■ EXERCISES TO COMPLETE:
1. In the passage on traditional biomass energy, rewrite the part from "Both agricultural and" to "et al. 2012)." so that "fuel mixing" stands in place of "fuel stacking".
2. Extend the passage on traditional biomass energy, picking up after its final sentence.

Most biomass used for energy today is in traditional forms (fuelwood, charcoal, agricultural residues) for cooking and heating by some 3 billion people worldwide (IEA 2017). Traditional biomass has high land and climate impacts, with significant harvesting losses, greenhouse gas (GHG) emissions, soil impacts and high conversion losses (Cutz et al. 2017b; Masera et al. 2015; Ghilardi et al. 2016a; Bailis et al. 2015; Fritsche et al. 2017b; Mudombi et al. 2018b). In addition to these impacts, indoor air pollution from household cooking is a leading cause of mortality in low- and medium-income countries and especially affects women and children (Smith et al. 2014a; HEI/IHME 2018; Goldemberg et al. 2018b). In rural areas, the significant time needed for gathering fuelwood imposes further costs on women and children (Njenga and Mendum 2018; Gurung and Oh 2013a; Behera et al. 2015a).

Both agricultural and woody biomass can be upgraded and used sustainably through improved resource management and modern conversion technologies, providing much greater energy output per unit of biomass (Cutz et al. 2017b; Hoffmann et al. 2015a; Gurung and Oh 2013b). More relevant than technical efficiency is the improved quality of energy services: with increasing income levels and/or access to technologies, households transition over time from agricultural residues and fuelwood to charcoal and then to gaseous or liquid fuels and electricity (Leach 1992; Pachauri and Jiang 2008; Goldemberg and Teixeira Coelho 2004; Smeets et al. 2012a). However, most households use multiple stoves and/or fuels at the same time, known as ‘fuel stacking’ for economic flexibility and also for socio-cultural reasons (Ruiz-Mercado and Masera 2015a; Cheng and Urpelainen 2014; Takama et al. 2012).

'''Urban and rural use of traditional biomass'''

In rural areas, fuelwood is often gathered at no cost to the user, and burned directly whereas, in urban areas, traditional biomass use may often involve semi-processed fuels, particularly in Sub-Saharan Africa where charcoal is the primary urban cooking fuel. Rapid urbanisation and/or commercialisation drives a shift from fuelwood to charcoal, which results in significantly higher wood use ( ''very high confidence'' ) due to losses in charcoal supply chains and the tendency to use whole trees for charcoal production (Santos et al. 2017; World Bank. 2009a; Hojas-Gascon et al. 2016a; Smeets et al. 2012b). One study in Myanmar found that charcoal required 23 times the land area of fuelwood (Win et al. 2018). In areas of woody biomass scarcity, animal dung and agricultural residues, as well as lower-quality wood, are often used (Kumar Nath et al. 2013a; Go et al. 2019a; Jagger and Kittner 2017; Behera et al. 2015b). The fraction of woody biomass harvested that is not ‘demonstrably renewable’ is the fraction of non-renewable biomass (fNRB) under UNFCCC accounting; default values for fNRB for least-developed countries and small island developing states ranged from 40–100% (CDM Executive Board 2012). Uncertainties in woodfuel data, complexities in spatiotemporal woodfuel modelling and rapid forest regrowth in some tropical regions present sources of variation in such estimates, and some fNRB values are likely to have been overestimated (McNicol et al. 2018a; Ghilardi et al. 2016b; Bailis et al. 2017b).

■ PROVIDED DATA:
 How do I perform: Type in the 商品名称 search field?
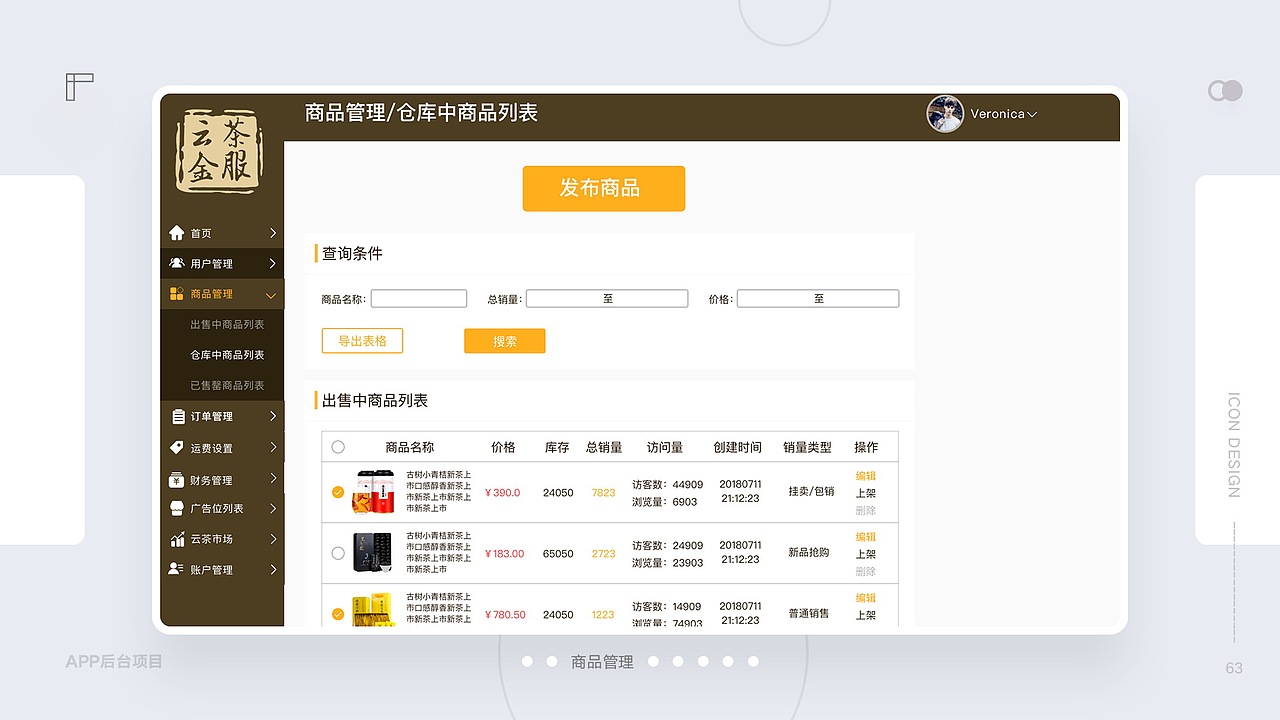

■ SOLVED PROBLEMS:
1.
Both agricultural and woody biomass can be upgraded and used sustainably through improved resource management and modern conversion technologies, providing much greater energy output per unit of biomass (Cutz et al. 2017b; Hoffmann et al. 2015a; Gurung and Oh 2013b). More relevant than technical efficiency is the improved quality of energy services: with increasing income levels and/or access to technologies, households transition over time from agricultural residues and fuelwood to charcoal and then to gaseous or liquid fuels and electricity (Leach 1992; Pachauri and Jiang 2008; Goldemberg and Teixeira Coelho 2004; Smeets et al. 2012a). However, most households use multiple stoves and/or fuels at the same time, known as ‘fuel mixing’ for economic flexibility and also for socio-cultural reasons (Ruiz-Mercado and Masera 2015a; Cheng and Urpelainen 2014; Takama et al. 2012).

2.
'''GHG emissions and traditional biomass'''

Due to over-harvesting, incomplete combustion and the effects of short-lived climate pollutants, traditional woodfuels (fuelwood and charcoal) contribute 1.9–2.3% of global GHG emissions; non-renewable biomass is concentrated especially in ‘hotspot’ regions of East Africa and South Asia (Bailis et al. 2015). The estimate only includes woody biomass and does not account for possible losses in soil carbon or the effects of nutrient losses from use of animal dung, which can be significant in some cases (Duguma et al. 2014a; Achat et al. 2015a; Sánchez et al. 2016). Reducing emissions of black carbon alongside GHG reductions offers immediate health co-benefits (Shindell et al. 2012; Pandey et al. 2017; Weyant et al. 2019a; Sparrevik et al. 2015). Significant GHG emissions reductions, depending on baseline or reference use, can be obtained through fuel-switching to gaseous and liquid fuels, sustainable harvesting of woodfuels, upgrading to efficient stoves, and adopting high-quality processed fuels such as wood pellets ( ''medium evidence, high agreement'' ) (Wathore et al. 2017; Jagger and Das 2018; Quinn et al. 2018; Cutz et al. 2017b; Carter et al. 2018; Bailis et al. 2015; Ghilardi et al. 2018; Weyant et al. 2019b; Hoffmann et al. 2015b).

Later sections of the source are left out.